Mort en exil
Par Charlotte Recoquillon Doctorante à l’Institut français de géopolitique Paris 8 et enseignante à l’Institut d’Urbanisme de Lyon
Donald Cox (1936-2011), dit D.C., fut une figure importante du parti révolutionnaire des Black Panthers, qu’il a rejoint dès 1967, déterminé à combattre le racisme brutal dont il a été témoin. Originaire du Missouri, où les lynchages imprégnaient les consciences, Donald Cox arrive à San Francisco en 1953, à l’âge de dix-sept ans, et se politisera peu à peu, au fil d’une histoire raciale violente et meurtrière. En effet, pendant ces années-là, les choses semblent bouger : en 1954, la Cour suprême déclare inconstitutionnelle la ségrégation dans les écoles publiques (Brown vs. Board of Education). Mais en 1955, l’Amérique est secouée par l’horrible lynchage du jeune Emmett Till. Durant l’été 1961, les Freedom Riders, qui traversent le pays à bord de bus pour dénoncer la ségrégation, sont attaqués violemment, puis, en 1963, une bombe explose dans une église noire de Birmingham, Alabama, tuant quatre petites filles. En 1966, un policier blanc tue un jeune Noir de dix-sept ans, déclenchant des révoltes à Hunters Point…

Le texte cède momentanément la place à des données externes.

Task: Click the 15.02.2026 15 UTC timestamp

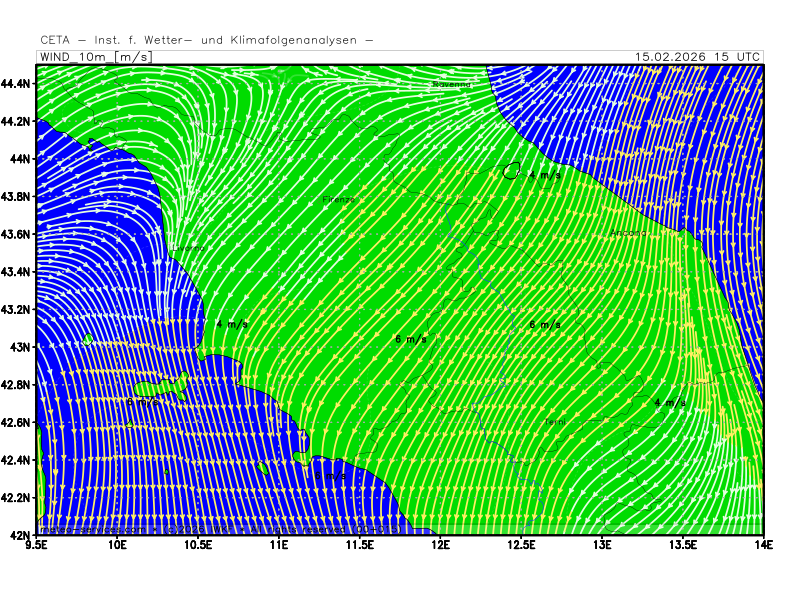Action: tap(698, 57)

La rhétorique de la non-violence, pour beaucoup, atteint ses limites. Cox continue de se politiser, développe une conscience noire en écoutant les discours de Malcolm X, entre autres, et commence à organiser un petit groupe de militants à qui il enseigne les rudiments des armes et de la sécurité. Il rencontre alors Emory Douglas, le célèbre artiste à qui l’on doit l’identité visuelle des affiches et journaux des Black Panthers. Il rejoint le parti à Oakland auprès de Huey P. Newton, en 1967, un an après la mort du jeune tué par la police. Dès lors, D. C. met ses compétences et son expertise en armes à feu – acquises durant son enfance à chasser à la campagne – au service du parti. Sa principale mission était d’ordre militaire : procurer des armes et apprendre aux autres membres à s’en servir. Il était aussi chargé d’inspecter la sécurité des différents quartiers généraux des Panthers à travers le pays. En 1969, il se rend à New York pour soutenir la campagne de libération des Panthers 21 et réorganiser le parti sur la côte est. D. C. s’enfuira en exil à Alger en 1970, alors que la police le recherche pour le meurtre d’un Panther qui était un informateur de la police. Il mourra en exil, en France, sans jamais être retourné aux États-Unis.
La vie et l’engagement de Donald Cox résonnent cruellement dans les pages de nos journaux aujourd’hui. Comment ne pas voir que les violences policières à l’encontre des pauvres et desminorités, à la base de l’engagement des Black Panthers, restent un problème majeur ? Comment ne pas voir que la société de surveillance qui s’est étendue depuis le 11 Septembre est un héritage direct des programmes du FBI (Cointelpro en tête) qui ont détruit de l’intérieur les Black Panthers, notamment par l’usage d’informateurs ? Les droits élémentaires des citoyens ne sont toujours pas respectés, le racisme est plus vicieux que jamais et les inégalités économiques et l’oppression des pauvres persistent, mais l’esprit révolutionnaire des Black Panthers peut – et doit – continuer d’habiter les nouveaux mouvements de libération. On ne doit pas moins à la mémoire de Donald Cox.